O Brasil registrou 180 casos de estupro e 720 agressões em contexto de violência doméstica por dia em 2018, segundo dados divulgados nesta terça-feira, 10, pelo Fórum Brasileiro de Segurança Pública. Os números de estupro são os maiores desde 2009, ano de início da análise após uma alteração na abrangência da lei. Crianças e adolescentes são a maior parte das vítimas.
O anuário do Fórum reúne estatísticas policiais de todos os Estados do País. O relatório mostra que os registros de estupro passaram de 63,1 mil para 66 mil entre 2017 e 2018, crescimento de 4,5%. O maior número de crimes absolutos aconteceu em São Paulo, com 12,8 mil casos. Proporcionalmente, a taxa por 100 mil habitantes é maior no Mato Grosso do Sul (70,4).
Os pesquisadores se debruçaram sobre o perfil da vítima desse tipo de crime: 81,8% são do sexo feminino, 51% são vítimas negras e em 63% dos casos foi configurado estupro de vulnerável, configurado quando praticado contra pessoas menores de 14 anos ou se a vítima não tinha o discernimento necessário para a prática do ato, não podendo oferecer resistência.
Entre as vítimas do sexo feminino, a faixa etária mais comum é de meninas entre 10 e 13 anos (28,6%), mas também é frequente contra pessoas um pouco ainda mais jovens - 5 a 9 anos (16%) - e um pouco mais velhas, 14 e 15 anos (11,8%). Entre as vítimas do sexo masculino, o crime se concentra contra meninos de 5 a 9 anos (27,2%) e de 10 a 13 anos (18,5%).
As estatísticas fez com que o Fórum afirmasse que, a cada hora no País, quatro meninas até 13 anos foram estupradas ao longo de 2018. “As vítimas estão sendo estupradas dentro de casa por alguém que elas conhecem e confiam. Precisamos pensar políticas públicas de enfrentamento a esse enorme desafio, que é vergonhoso do ponto de vista civilizatório, a discussão precisa ser levada para dentro de casa”, disse a diretora executiva do Fórum, Samira Bueno.
Para ela, é necessário desmistificar a concepção que se tem de quem pratica o estupro: temos um pouco a ideia de que o estuprador é alguém que vai aparecer no meio da noite numa rua escura e nos pegar quando sair do metrô. Isso pode acontecer, claro, mas a maior parte dos episódios envolve aquele tio legal, o vizinho bacana. São pessoas absolutamente normais perpetrando esse tipo de violência.”
Quanto à agressão no contexto de violência doméstica, o relatório mostra 263 mil casos em 2018 ante os 252,9 mil casos em 2017. O maior número absoluto desse crime aconteceu em São Paulo, com 50,6 mil registros, e proporcionalmente ele foi mais frequente no Distrito Federal, onde a taxa por 100 mil habitantes a 503,7.
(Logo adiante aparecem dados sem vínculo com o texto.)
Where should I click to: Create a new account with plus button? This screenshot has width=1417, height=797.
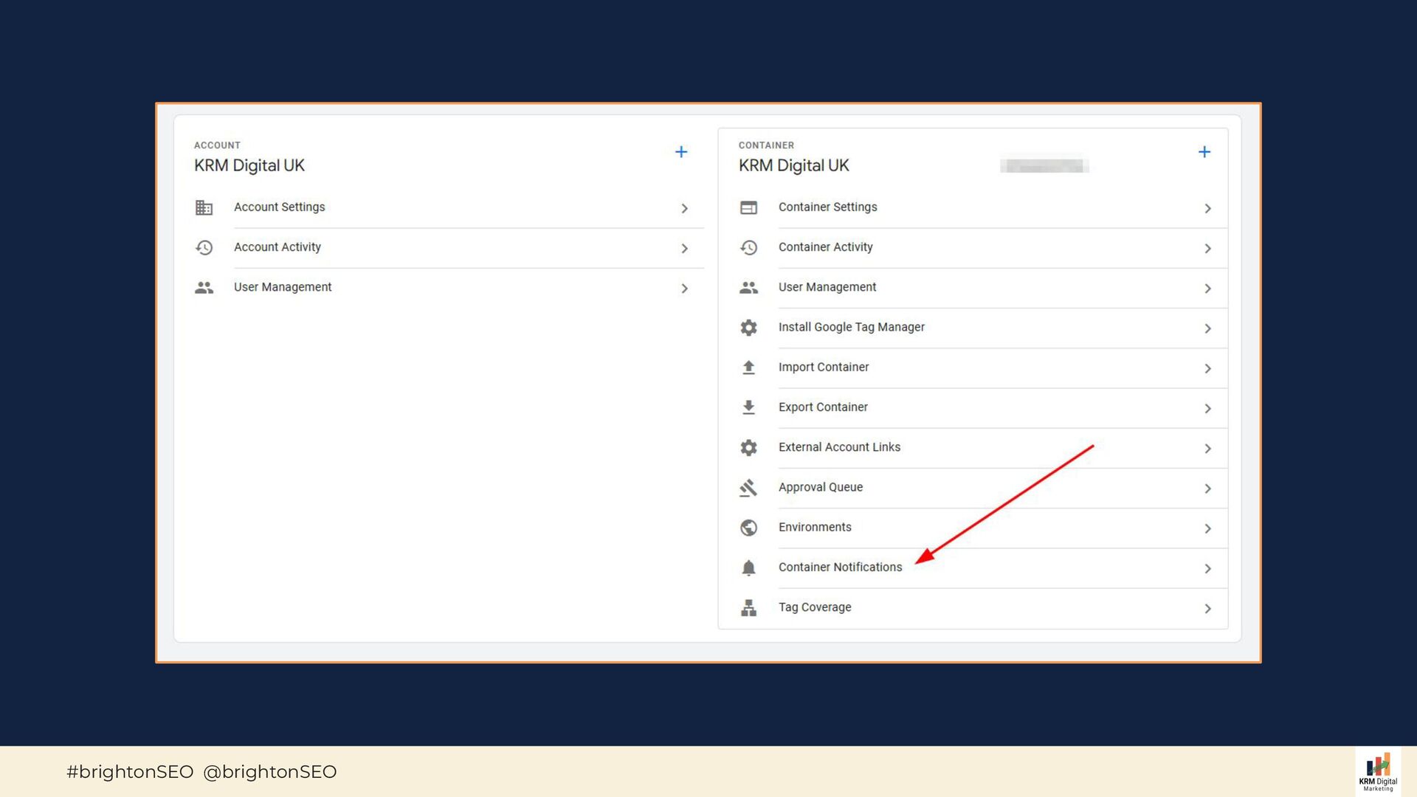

Mafoane Odara, gerente do Instituto Avon, onde desenvolve iniciativas de enfrentamento às violências contra as mulheres e meninas, disse que o assunto tem dois componentes importantes. O primeiro, destacou, é a necessidade de o sistema de Justiça trabalhar com equipes multidisciplinares no momento de investigar e processar os casos. “Todas as outras provas deveriam ser levantadas antes de se chegar na criança. Normalmente, assim como para mulheres, é esperado que a vítima tenha todas as informações organizadas.”
Ela apontou também a necessidade de se discutir o tema apropriadamente com todas as faixas etárias. “Para prevenir, é necessário falar sobre a causa da violência. E temos dificuldade de falar sobre esse tema de forma que as crianças entendam que aquilo que é um desconforto não é natural. Não se pode naturalizar essa violência.”